**TASKS AND EXERCISES**
1. Duplicate the passage of the documentation on querying JSONL log files from "The extensions.fs9() table" up to and including "(useful with globs)".
2. Pick up the documentation on querying JSONL log files with fs9 after its final line and continue it.

**READING TEXT**
· · · · · · ·

For streaming logs, use fs9_append() to add lines without overwriting:

SQL
SELECT fs9_append('/logs/agent/2026-03-12.jsonl',
'{"ts":"2026-03-12T10:01:00Z","event":"tool_call","tool":"sql","args":{"query":"SELECT * FROM metrics"},"duration_ms":55}
');

The extensions.fs9() table function reads .jsonl files and returns each line as a JSONB row:

SQL
SELECT _line_number, line
FROM extensions.fs9('/logs/agent/2026-03-12.jsonl')
LIMIT 5;

Each row has:

ColumnTypeDescription
_line_numberINT1-based line index
lineJSONBThe parsed JSON object
_pathTEXTSource file path (useful with globs)

Since line is JSONB, you can use standard PostgreSQL JSON operators to extract fields:

SQL
SELECT
line->>'event' AS event_type,
line->>'tool' AS tool,
(line->>'duration_ms')::int AS duration_ms
FROM extensions.fs9('/logs/agent/2026-03-12.jsonl')
WHERE line->>'event' = 'tool_call';

Count tool calls by tool name:

SQL
SELECT
line->>'tool' AS tool,
count(*) AS calls,
round(avg((line->>'duration_ms')::numeric)) AS avg_ms,
max((line->>'duration_ms')::int) AS max_ms
FROM extensions.fs9('/logs/agent/2026-03-12.jsonl')

· · · · · · ·

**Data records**
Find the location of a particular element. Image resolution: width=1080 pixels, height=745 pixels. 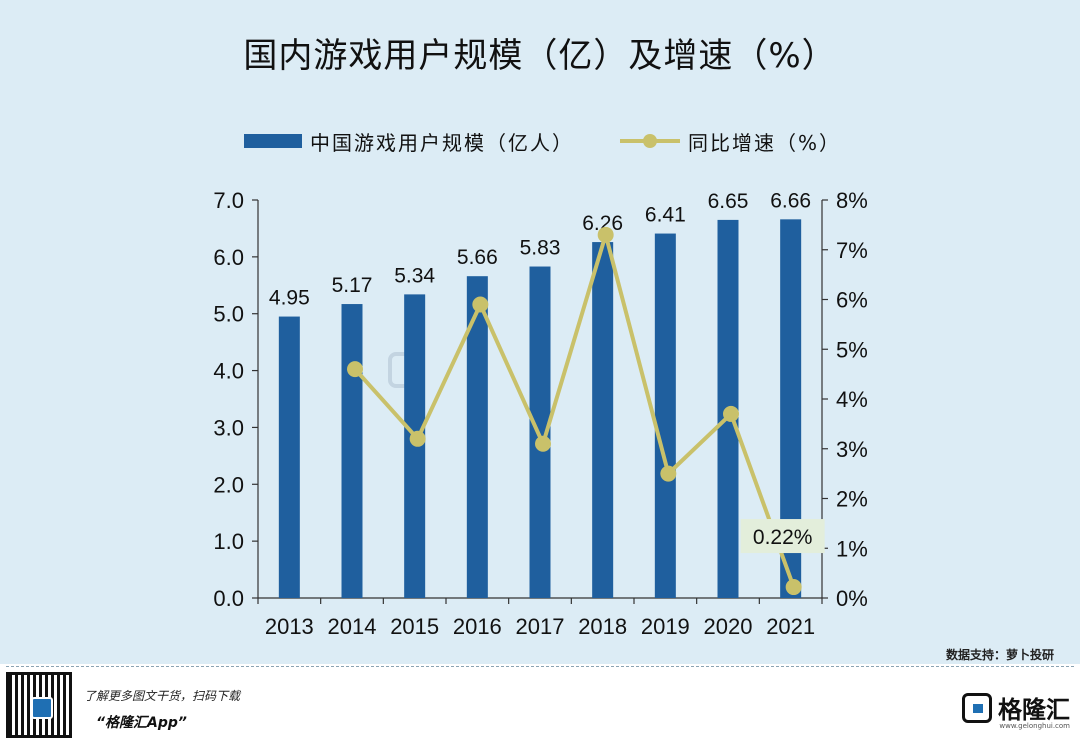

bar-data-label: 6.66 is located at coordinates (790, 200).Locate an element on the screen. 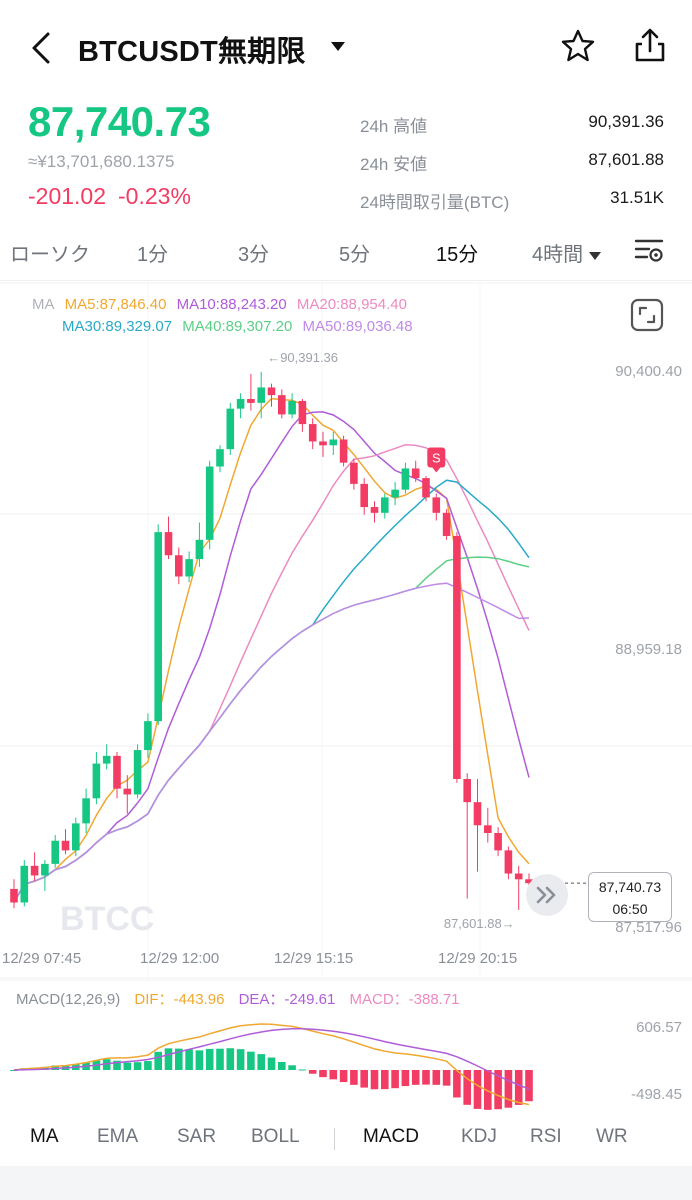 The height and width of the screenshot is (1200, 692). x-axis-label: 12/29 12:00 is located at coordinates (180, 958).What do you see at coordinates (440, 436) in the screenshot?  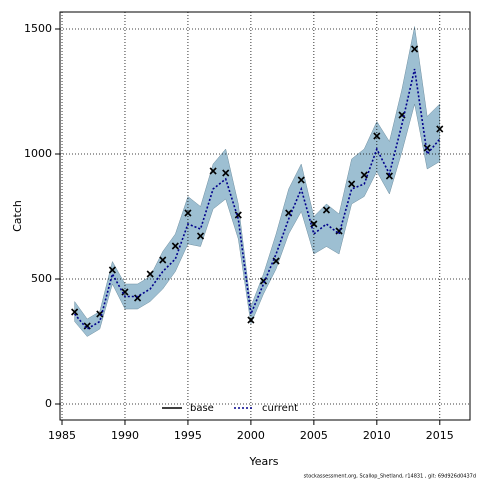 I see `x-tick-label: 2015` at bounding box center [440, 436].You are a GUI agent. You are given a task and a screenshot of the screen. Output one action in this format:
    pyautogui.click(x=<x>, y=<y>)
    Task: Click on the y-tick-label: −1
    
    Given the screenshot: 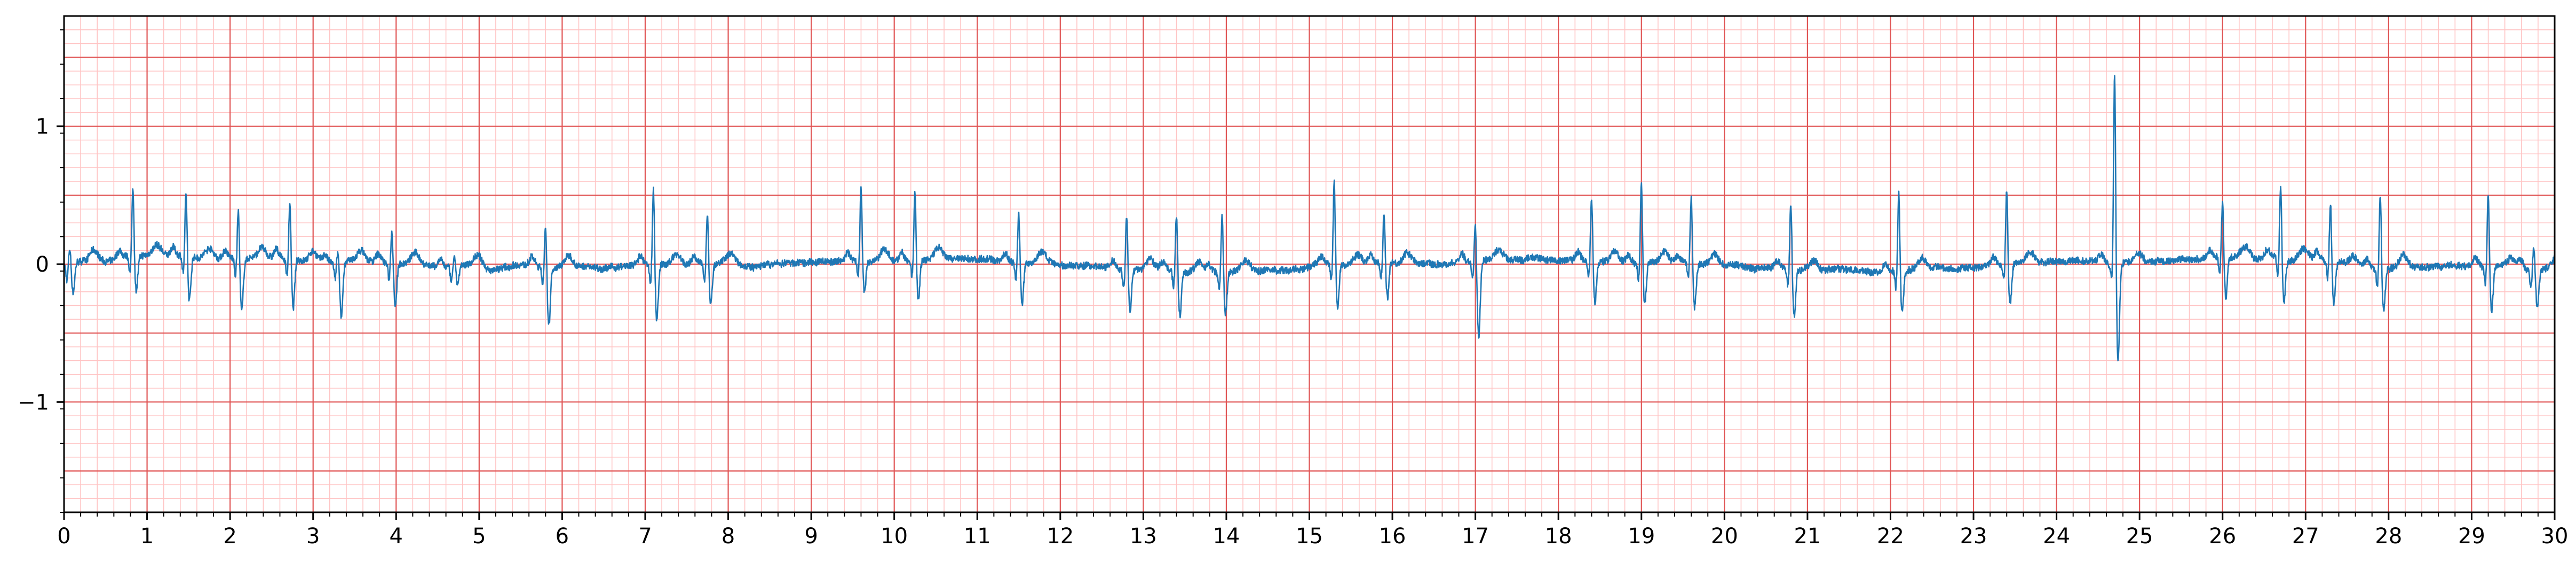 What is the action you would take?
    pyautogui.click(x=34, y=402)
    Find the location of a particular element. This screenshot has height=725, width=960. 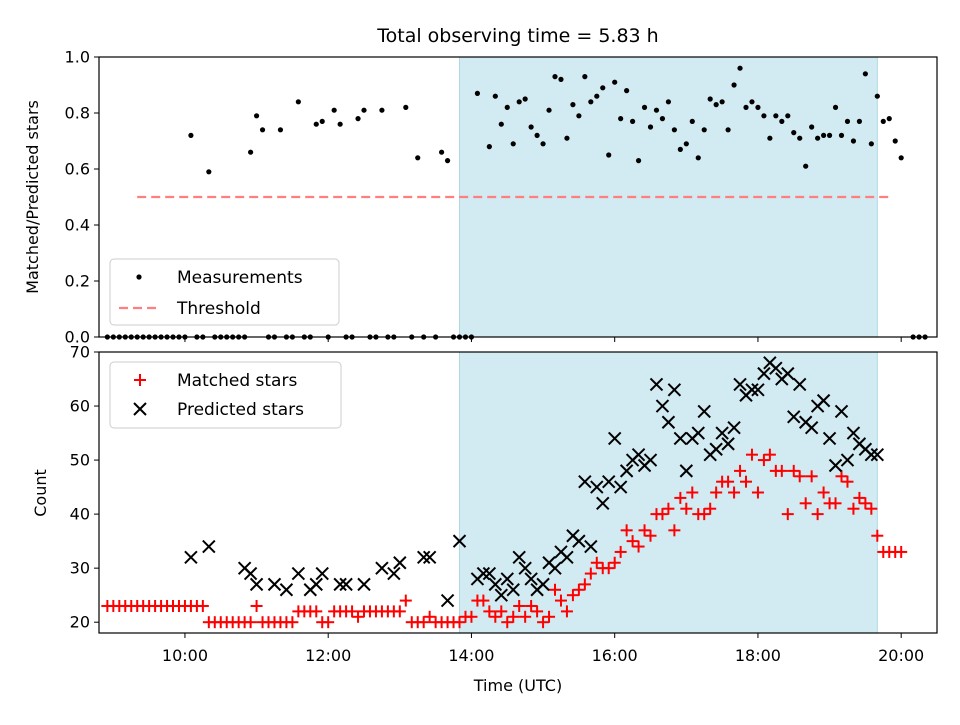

· · · · · · ·

**ANSWERS PROVIDED**
1.
The extensions.fs9() table function reads .jsonl files and returns each line as a JSONB row:

SQL
SELECT _line_number, line
FROM extensions.fs9('/logs/agent/2026-03-12.jsonl')
LIMIT 5;

Each row has:

ColumnTypeDescription
_line_numberINT1-based line index
lineJSONBThe parsed JSON object
_pathTEXTSource file path (useful with globs)

2.
WHERE line->>'event' = 'tool_call'
GROUP BY 1
ORDER BY calls DESC;

Example output:

toolcallsavg_msmax_ms
sql34255
http_get1310310
fs_write11515

Aggregate model calls to see token consumption:

SQL
SELECT
line->>'model' AS model,
count(*) AS calls,
sum((line->>'tokens_in')::int) AS total_tokens_in,
sum((line->>'tokens_out')::int) AS total_tokens_out,
round(avg((line->>'duration_ms')::numeric)) AS avg_latency_ms
FROM extensions.fs9('/logs/agent/2026-03-12.jsonl')
WHERE line->>'event' = 'model_call'
GROUP BY 1;

Use glob patterns to query all logs in a directory or across dates:

SQL
-- All JSONL files in the agent logs directory
SELECT
_path,
line->>'event' AS event,
line->>'tool' AS tool
FROM extensions.fs9('/logs/agent/*.jsonl')
LIMIT 20;
-- Recursive search across all subdirectories
SELECT
_path,
count(*) AS events
FROM extensions.fs9('/logs/**/*.jsonl')
GROUP BY 1
ORDER BY events DESC;

Glob limits: a single glob can match up to 10,000 files and 100 MB total. For larger log volumes, query specific date ranges instead of using **.

If your agent writes CSV logs, fs9 auto-detects the format and maps headers to column names:

SQL
-- Write a CSV log
SELECT fs9_write('/logs/requests.csv',
'timestamp,method,path,status,duration_ms
2026-03-12T10:00:01Z,GET,/api/users,200,42
2026-03-12T10:00:02Z,POST,/api/tasks,201,85
2026-03-12T10:00:03Z,GET,/api/users/1,404,12
');
-- Query it — column names come from the header row
SELECT method, path, status, duration_ms
FROM extensions.fs9('/logs/requests.csv')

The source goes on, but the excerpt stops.